Disclosures involving patients who are not competent adults
Children and young people under 18 years
If a young person is able to understand the implications of the disclosure, they are able to give their consent, regardless of age. In practical terms, consideration should be given to whether any child aged 12 and over may be competent to give consent.
If a child is not competent to give consent, someone with parental responsibility may consent to disclosure on behalf of the child. Mothers have automatic parental responsibility, as will the father if they were married at the time of the child’s birth.
For children whose births were registered from 4 May 2006 in Scotland, the father has parental responsibility if he is named on the child’s birth certificate. There are also other circumstances in which fathers may gain parental responsibility – for full details see the
factsheet on Parental Responsibility. Any disclosure must normally be in the child’s best interests even where authorised by parental consent.
Patients lacking capacity
Under the Adults with Incapacity (Scotland) Act 2000, adults, (those over 16) are assumed to have capacity unless they have an impairment affecting their mind (eg, dementia), which means they are unable to make a specific decision at a particular time.
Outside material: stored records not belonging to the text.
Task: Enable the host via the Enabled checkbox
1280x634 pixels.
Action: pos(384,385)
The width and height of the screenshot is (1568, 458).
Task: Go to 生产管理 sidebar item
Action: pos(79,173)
There is also a requirement to ensure all practical steps have been taken to help the individual make a decision.
If a patient lacks capacity, you should act in their best interests when deciding whether to disclose the information.
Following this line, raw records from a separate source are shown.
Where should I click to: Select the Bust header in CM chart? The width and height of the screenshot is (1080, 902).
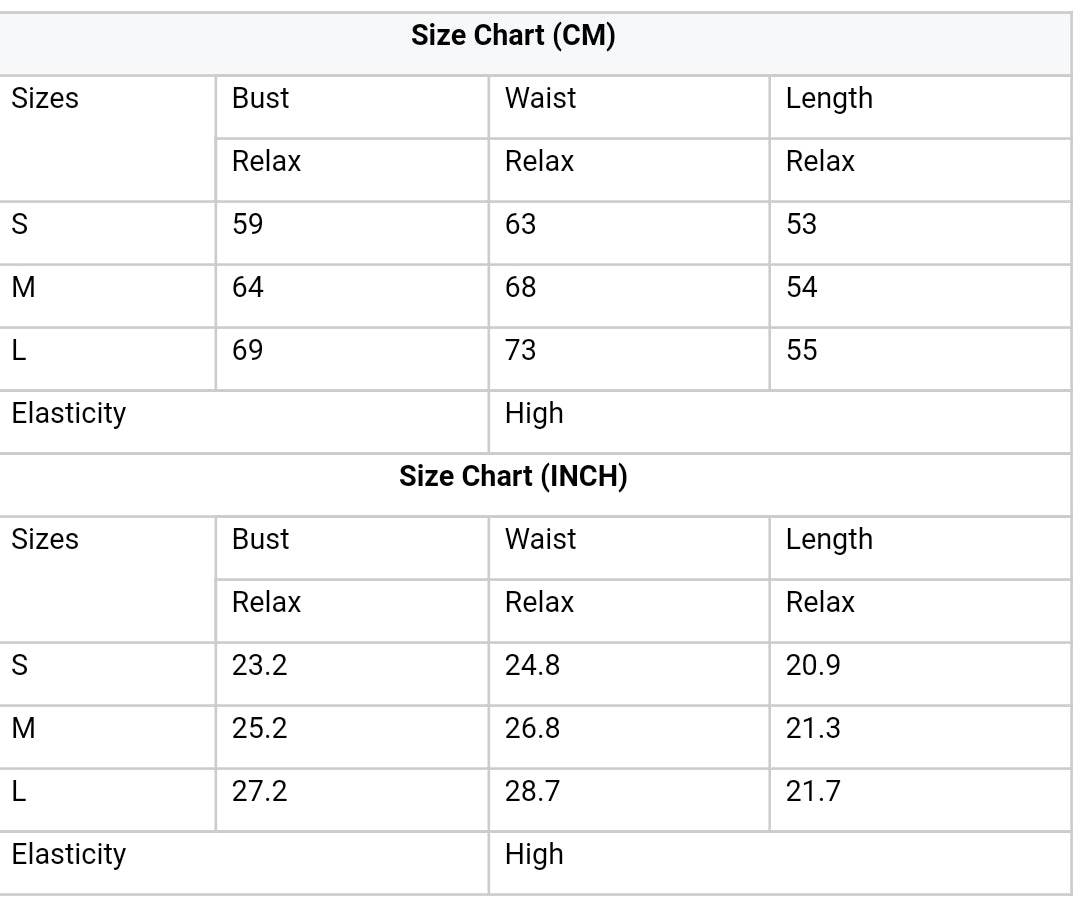260,98
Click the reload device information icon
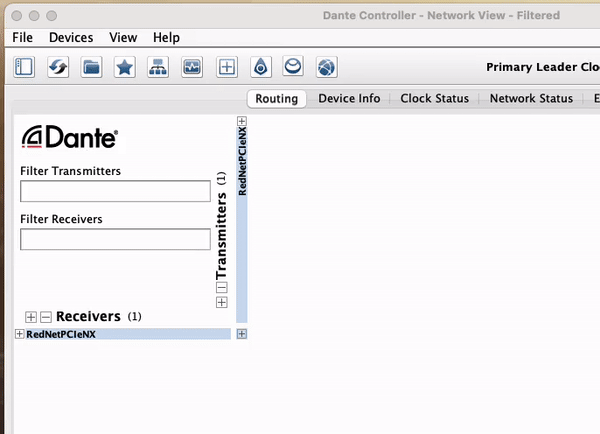 point(58,67)
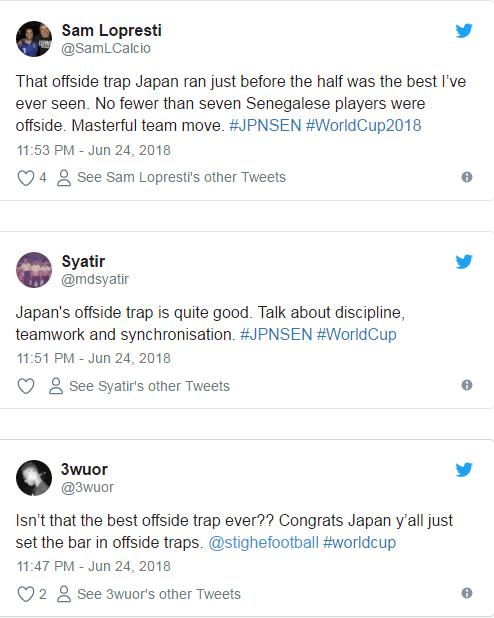This screenshot has height=618, width=494.
Task: Open Sam Lopresti's profile avatar
Action: (x=34, y=39)
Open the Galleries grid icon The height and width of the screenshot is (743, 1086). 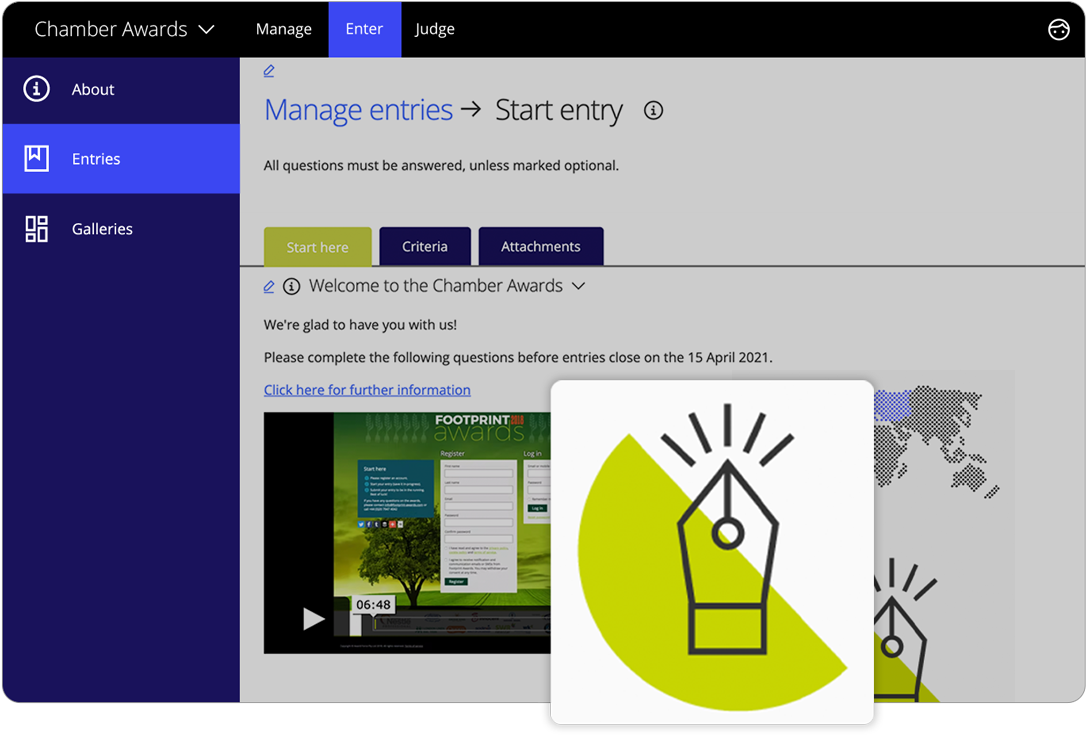click(36, 228)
The Adults with Incapacity Act sets out in law a range of options to help people aged 16 or over who lack the capacity to make some or all of the decisions for themselves. It allows other people to make decisions on their behalf.
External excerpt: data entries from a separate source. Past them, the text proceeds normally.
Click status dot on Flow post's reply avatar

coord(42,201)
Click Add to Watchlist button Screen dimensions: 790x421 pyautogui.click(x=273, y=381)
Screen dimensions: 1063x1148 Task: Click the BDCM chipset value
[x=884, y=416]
If the patient has made a lasting power of attorney which covers personal welfare, the attorney can take the decision about disclosure on behalf of the patient and should be consulted.
After a patient has died
Your duty of confidentiality to your patient remains after death. In some situations, such as a complaint arising after a patient’s death, you should discuss relevant information with the family, especially if the patient was a child. If you reasonably believe that the patient wished that specific information should remain confidential after their death, or if the patient has asked, you should usually respect that wish.
The “personal representative” of the patient (usually an executor of the will, or an administrator if there is no will) can apply for access to the relevant part of a patient’s medical records (excepting harmful or third party information), as can someone who has a claim arising out of the patient’s death (eg, for a life assurance claim), or a claim in negligence.
Some newer forms of communication – such as social media – are ubiquitous, and medicine’s high profile among the news media means that the confidentiality of patient information is facing newer risks.
In para 69 of Good Medical Practice, the GMC says: “When communicating publicly, including speaking to or writing in the media, you must maintain patient confidentiality. You should remember when using social media that communications intended for friends or family may become more widely available.”
In its explanatory guidance Doctors’ use of social media, the GMC says: “Many doctors use professional social media sites that are not accessible to the public. Such sites can be useful places to find advice about current practice in specific circumstances. However, you must still be careful not to share identifiable information about patients.
“Although individual pieces of information may not breach confidentiality on their own, the sum of published information online could be enough to identify a patient or someone close to them.
“You must not use publicly accessible social media to discuss individual patients or their care with those patients or anyone else.”